**THE TASK**
Whenever the word "screenshot" turns up in a line below, that line should be copied.

[Saved data entries]

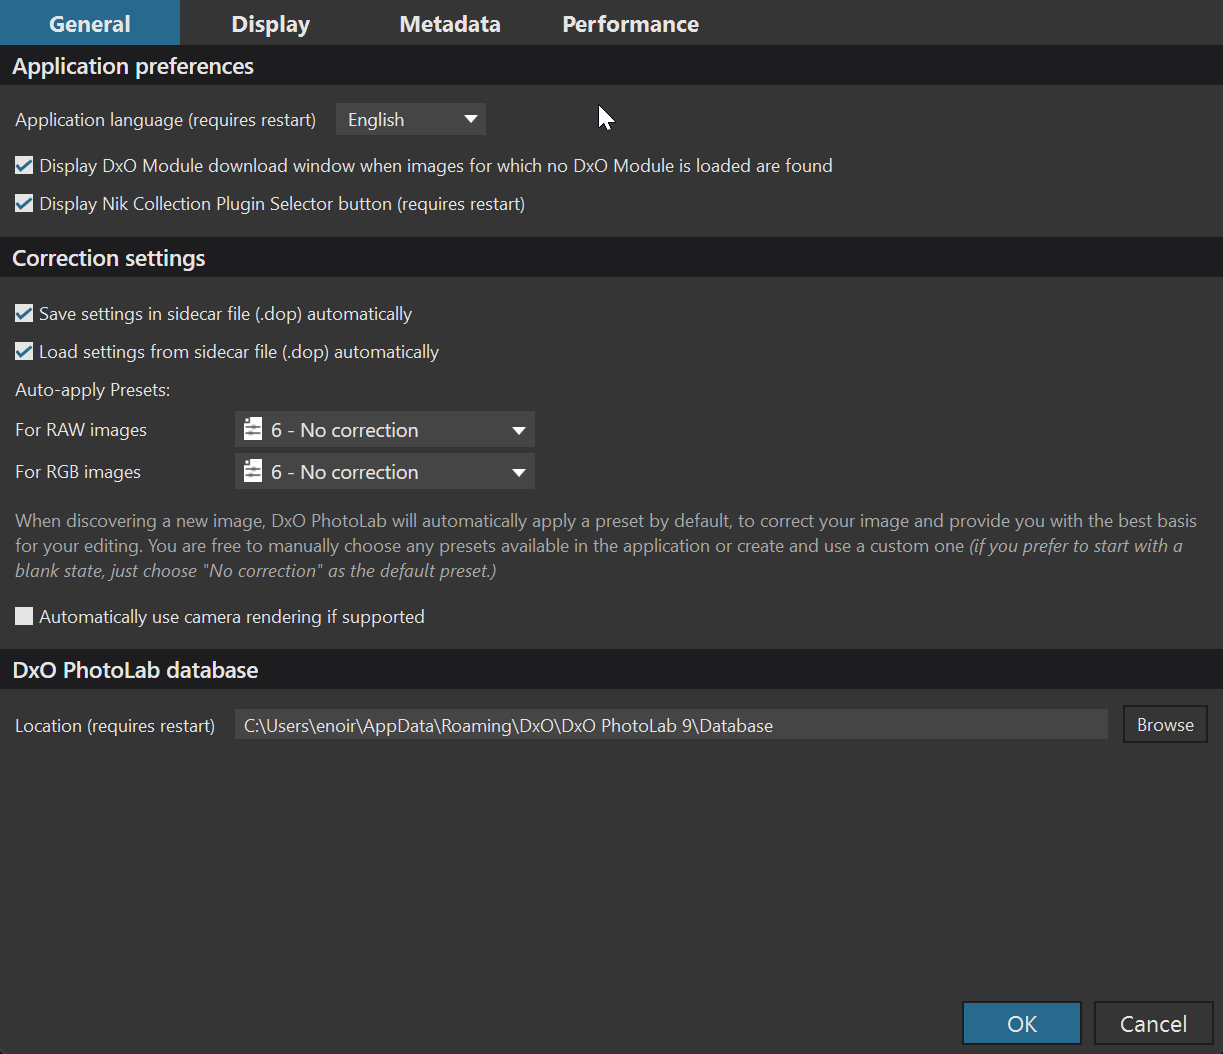Click the database Location path field
Image resolution: width=1223 pixels, height=1054 pixels.
(x=670, y=725)
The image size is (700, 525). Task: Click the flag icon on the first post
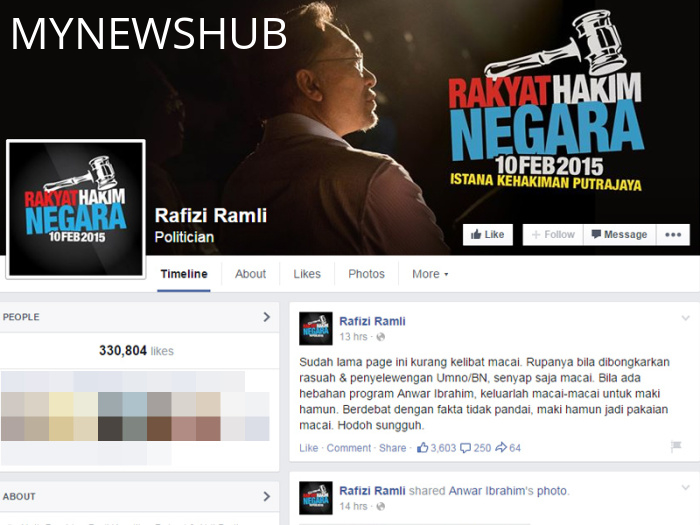pos(676,447)
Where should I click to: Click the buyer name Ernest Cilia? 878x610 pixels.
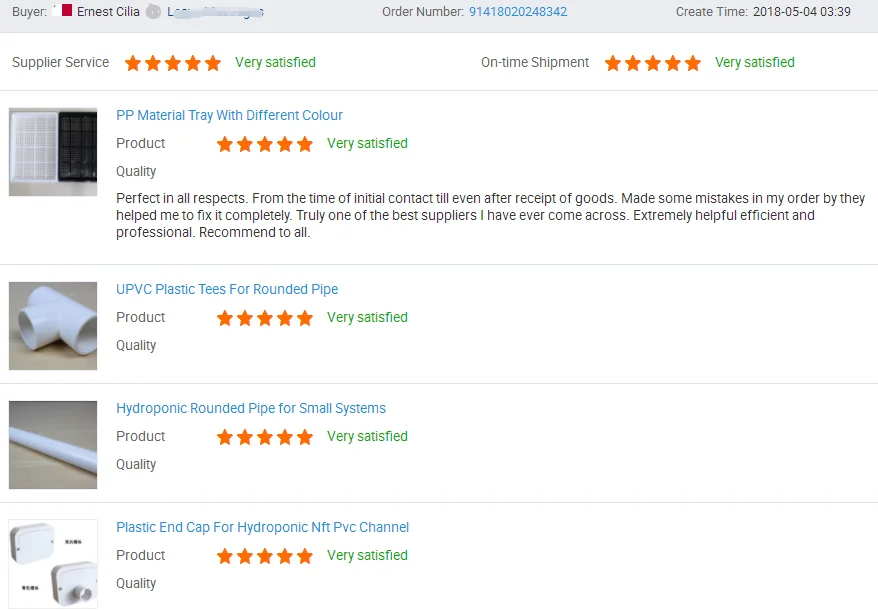click(108, 12)
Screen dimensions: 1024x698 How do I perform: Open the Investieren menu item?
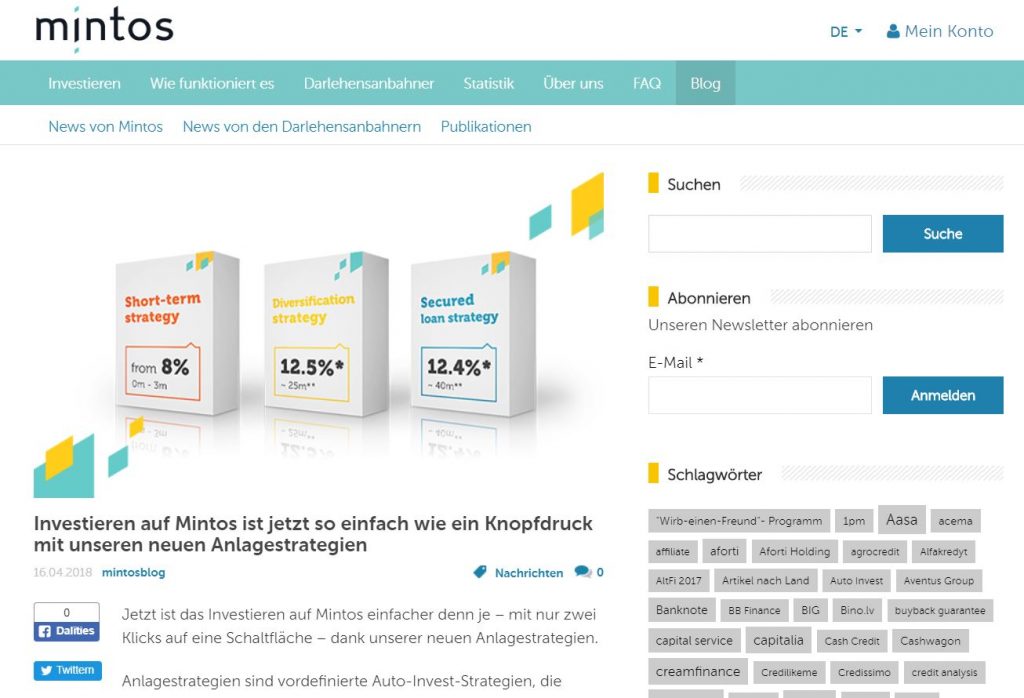(84, 83)
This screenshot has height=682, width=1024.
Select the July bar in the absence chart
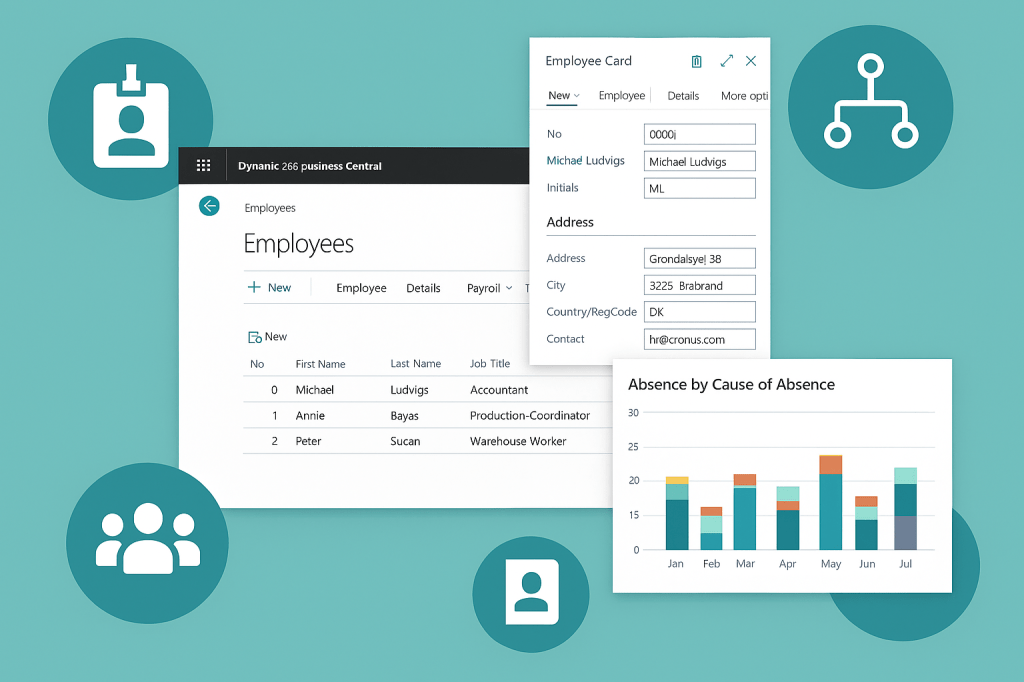click(x=904, y=510)
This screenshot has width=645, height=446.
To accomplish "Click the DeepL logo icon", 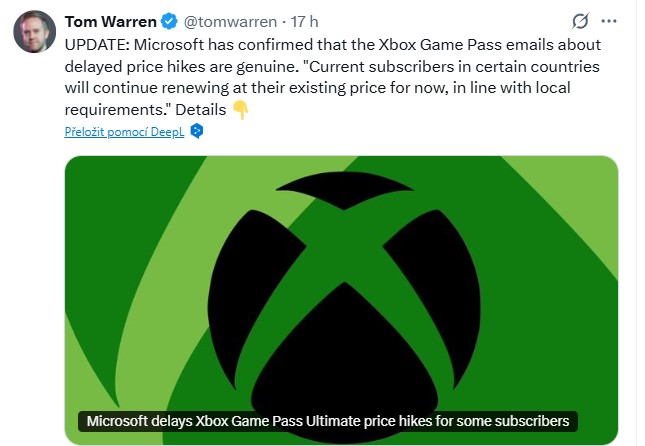I will click(197, 131).
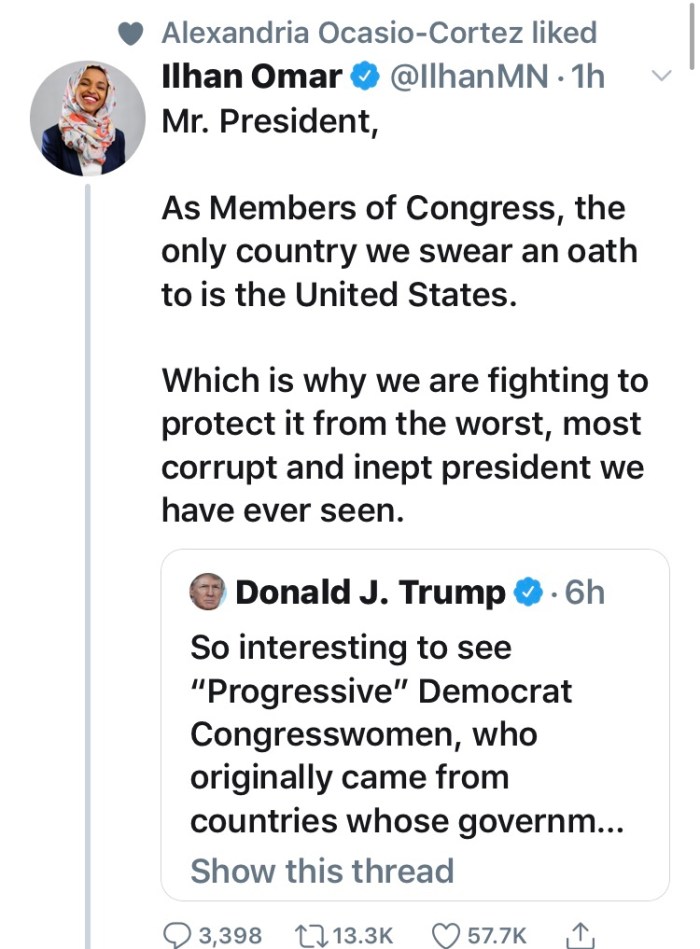Tap Donald J. Trump's verified badge

click(529, 593)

**WRITTEN SOLUTION**
This screenshot has height=682, width=1024.
This screenshot has width=645, height=446.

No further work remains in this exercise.